**Given passage**

□ □ □ □

Thread
#prefect-community
    m

    Mitchell Bregman

    1 year ago
    Hi there, I am running into a very odd issue with regards to module packaging and registering to prefect cloud. The code lives here and the process to register lives here. Getting an
    ModuleNotFoundError: No module named src
    during the flow healthcheck, traceback here. Am I doing something wrong in terms of
    __init__
    packaging? This is a followup to thread yesterday.
    nicholas

    nicholas

    1 year ago
    It looks like when
    src
    is referenced, it's from within the
    src
    directory, shouldn't the
    __init__
    module reference it with
    from flow import Flow
    ?
    ( i could be wrong here, that's just my initial thought)
    m

    Mitchell Bregman

    1 year ago
    i can try that! one sec
    Michael Adkins

    Michael Adkins

    1 year ago
    I do not think that will resolve it
    m

    Mitchell Bregman

    1 year ago
    yeah because then my package locally will be messed up
    Michael Adkins

    Michael Adkins

    1 year ago
    From within the
    src
    init file you should still reference the full path to the module
    m

    Mitchell Bregman

    1 year ago
    I am as such:
    """Top-level module."""

□ □ □ □

**The task**
According to the forum thread above, what error appears during the flow healthcheck?

**Data block**
□ □ □ □

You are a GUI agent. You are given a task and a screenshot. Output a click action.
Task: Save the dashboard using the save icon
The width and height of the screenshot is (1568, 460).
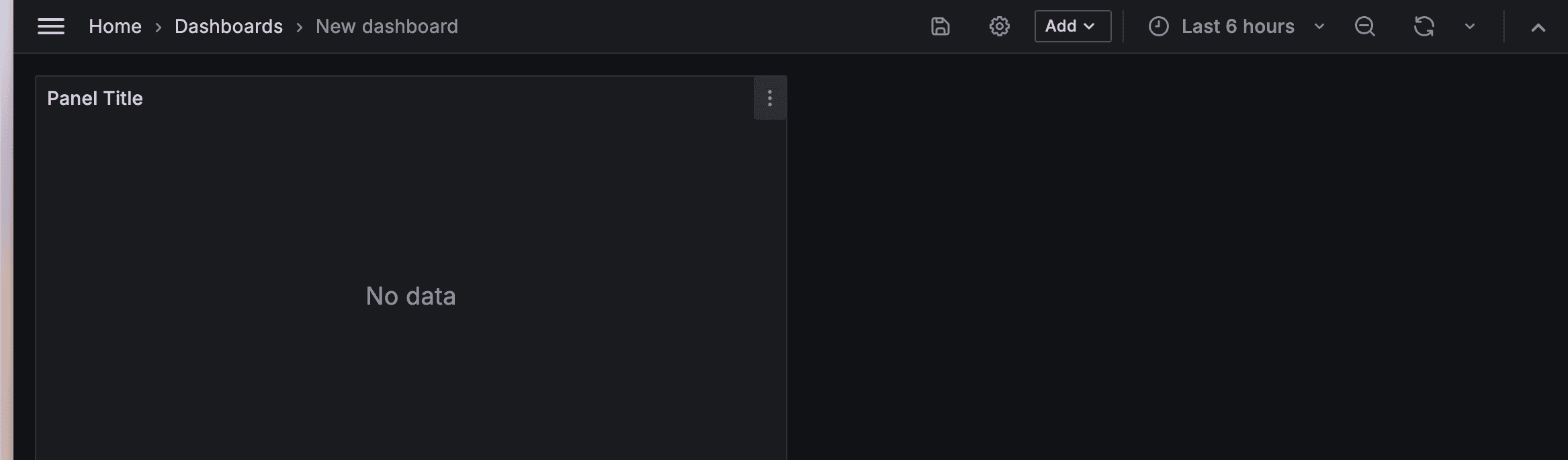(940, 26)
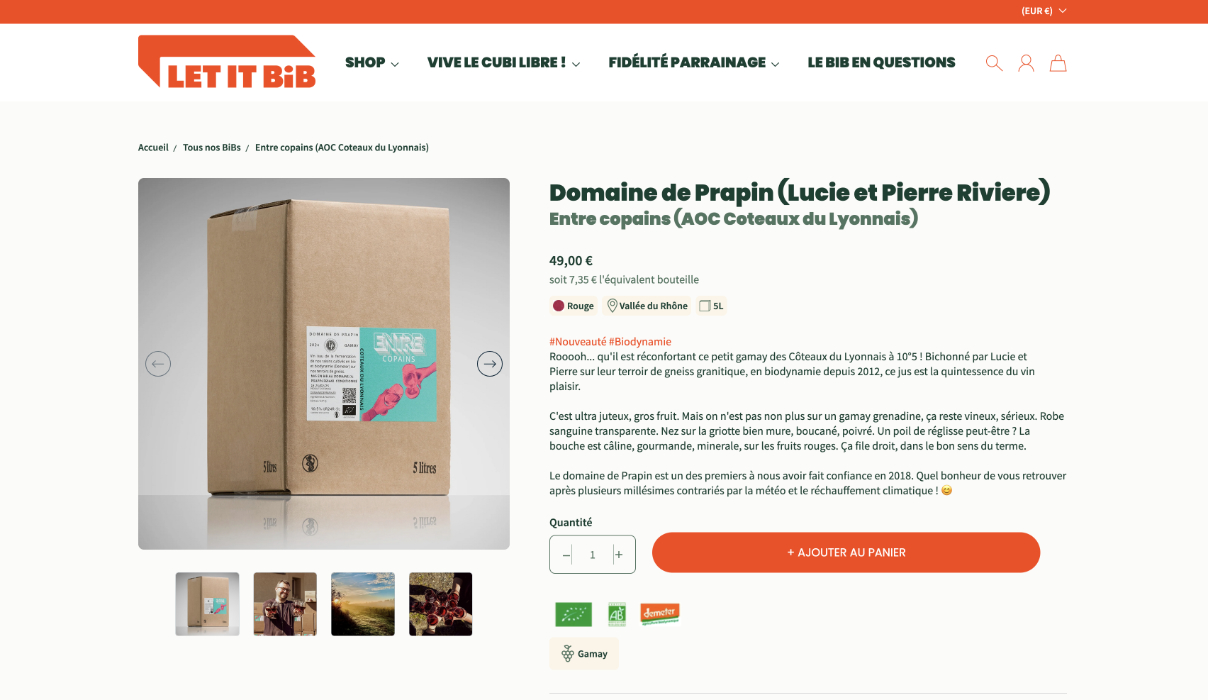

□ □ □ □

**Output for this task**
ModuleNotFoundError: No module named src